Quote word for word the rows from the line containing "This screenshot has height=717, width=1788." through the end of the rows below, both ends included, and omit the pictures from your answer.

== Raw records ==

%%

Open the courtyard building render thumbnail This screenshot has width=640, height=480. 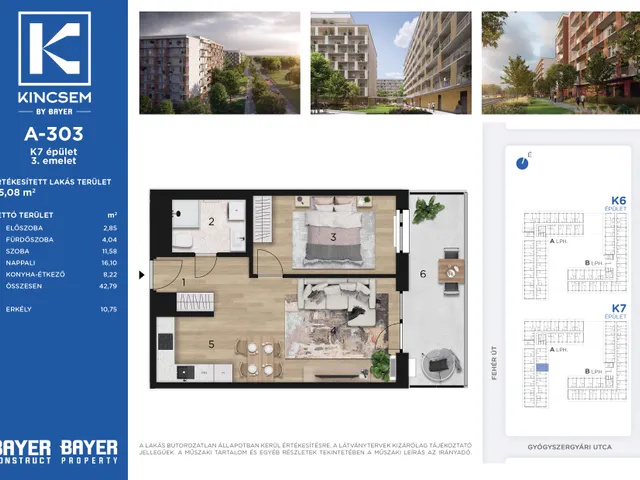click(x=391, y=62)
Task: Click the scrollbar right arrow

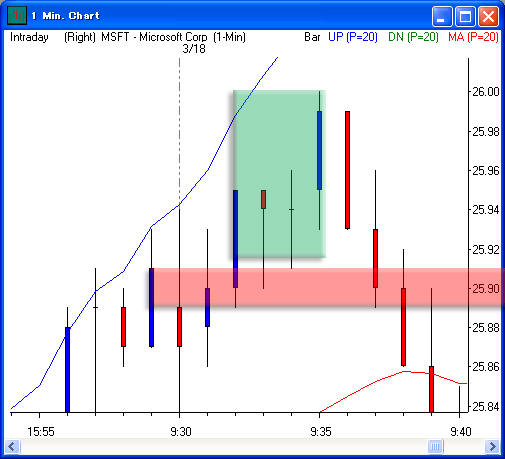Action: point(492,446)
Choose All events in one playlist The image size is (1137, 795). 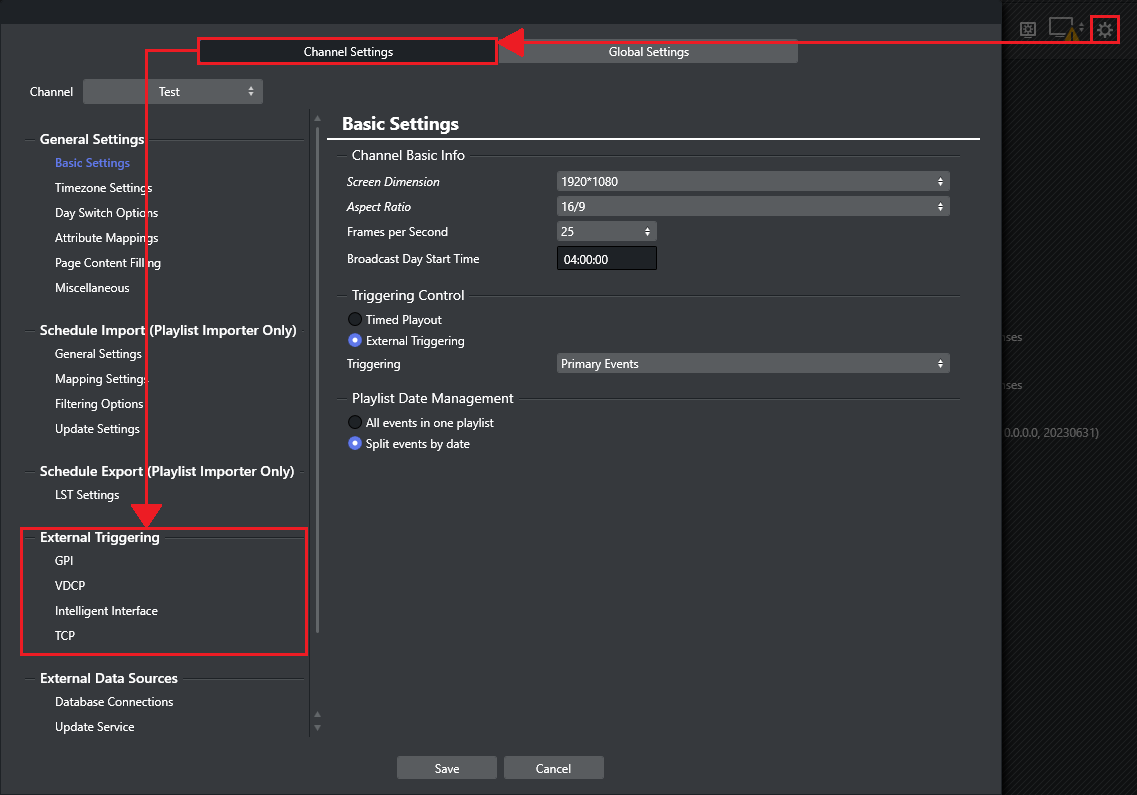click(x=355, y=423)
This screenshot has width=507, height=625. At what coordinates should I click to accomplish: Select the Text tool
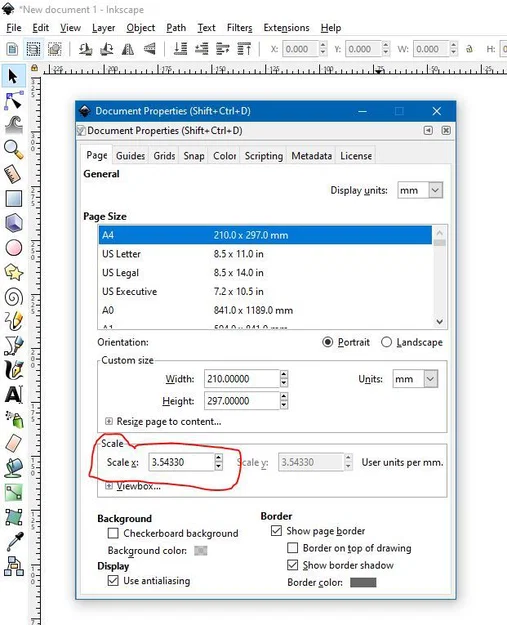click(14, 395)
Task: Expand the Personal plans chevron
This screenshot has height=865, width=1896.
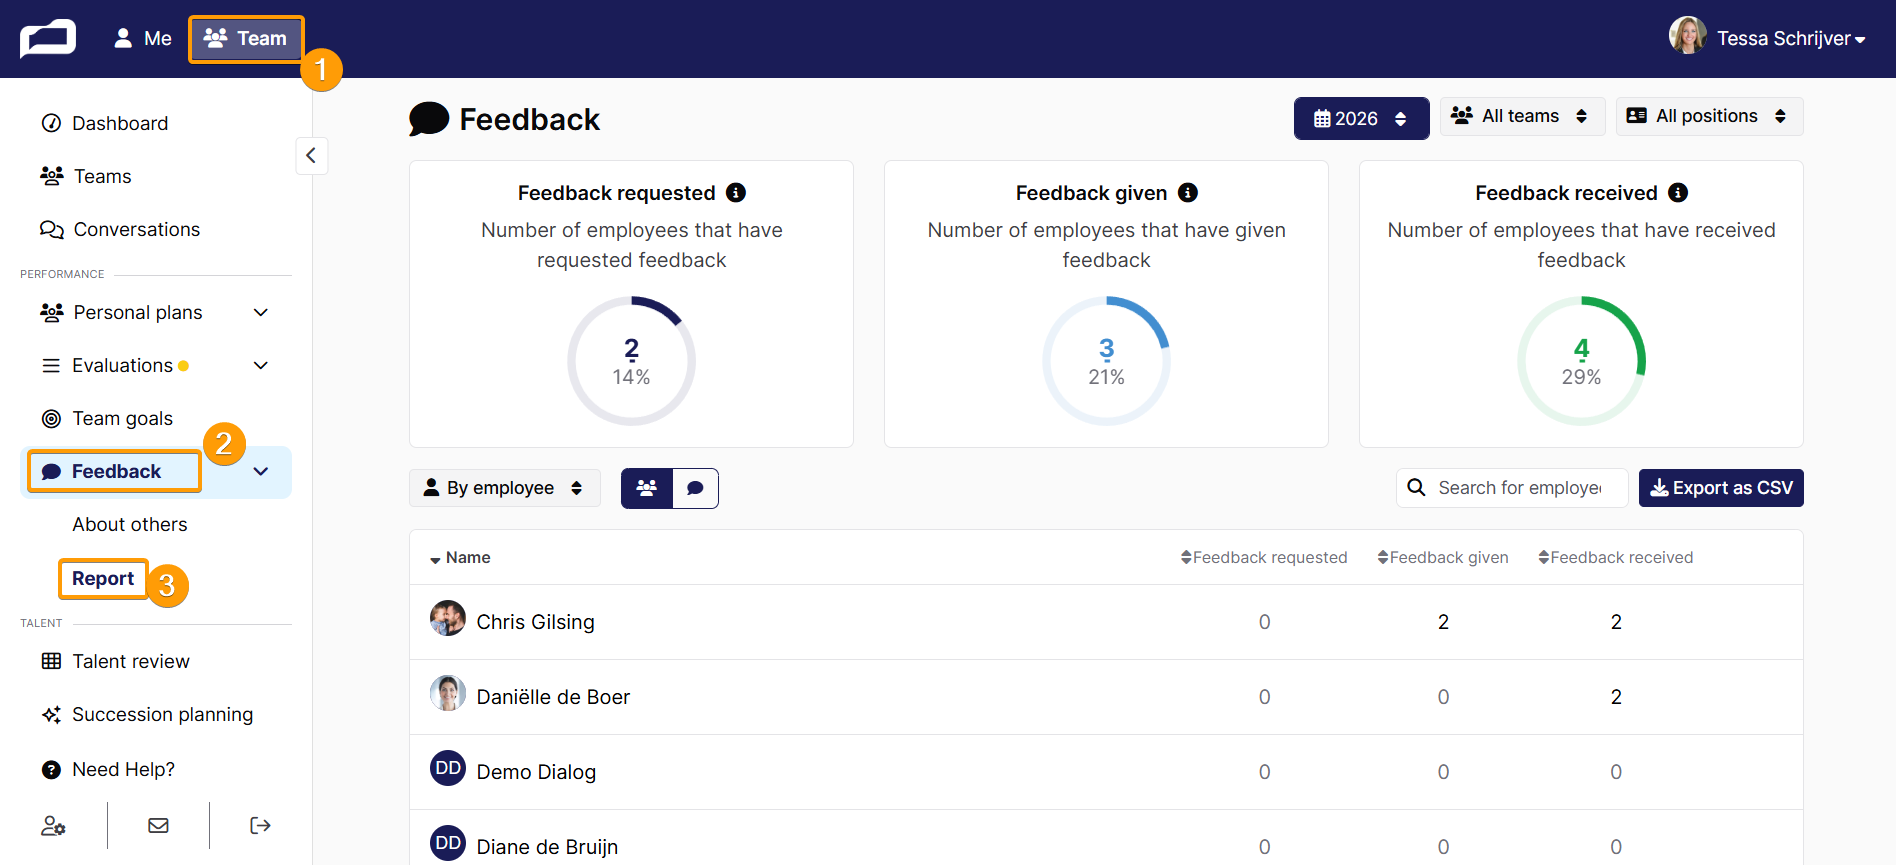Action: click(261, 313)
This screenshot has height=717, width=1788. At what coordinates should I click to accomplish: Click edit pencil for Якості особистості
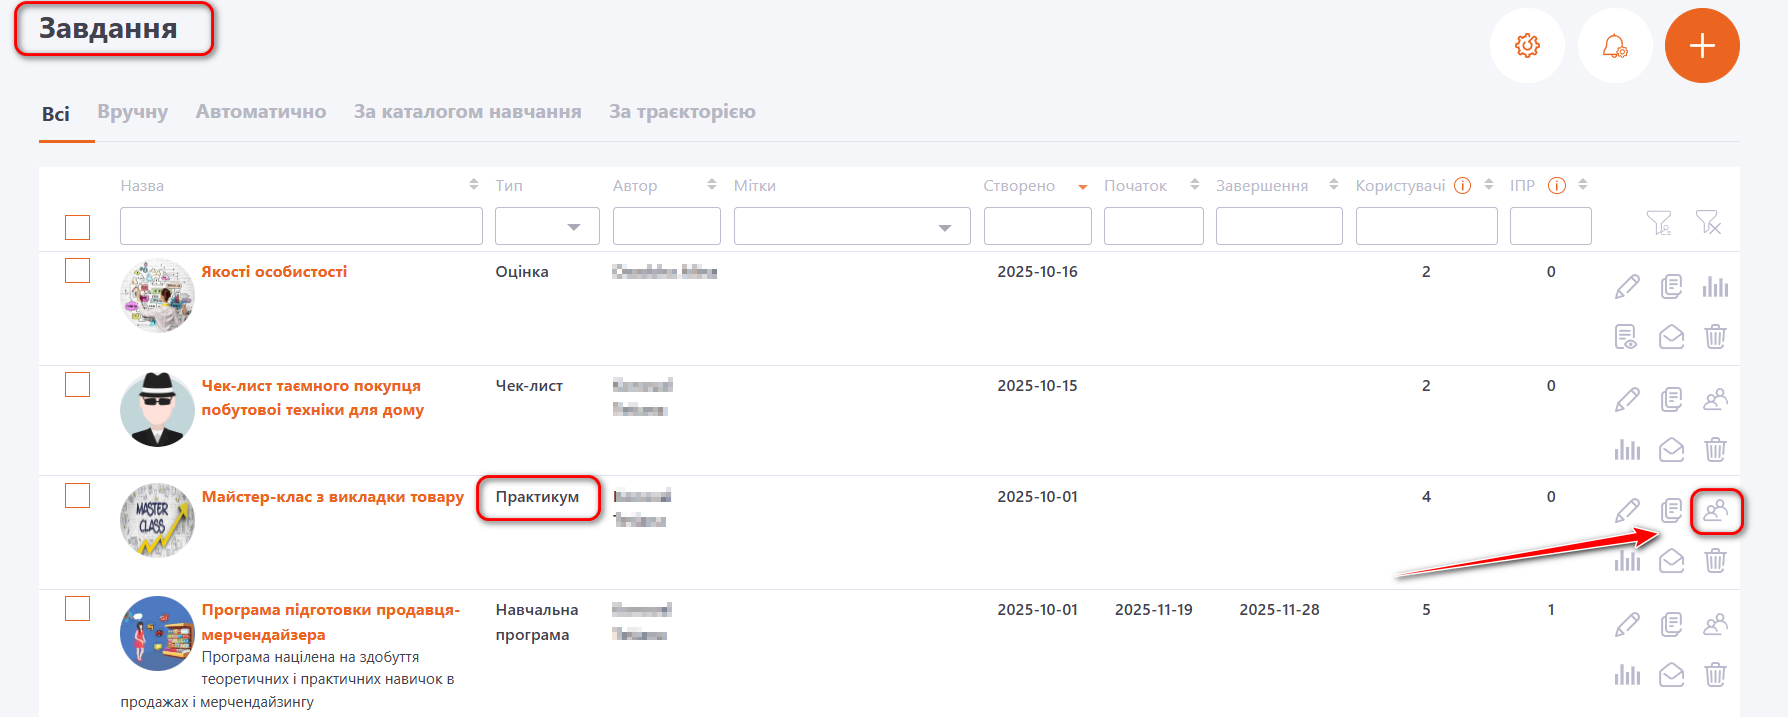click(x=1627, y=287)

%%

== Answer ==
This screenshot has height=717, width=1788. At what coordinates should I click to accomplish: Click edit pencil for Якості особистості
click(x=1627, y=287)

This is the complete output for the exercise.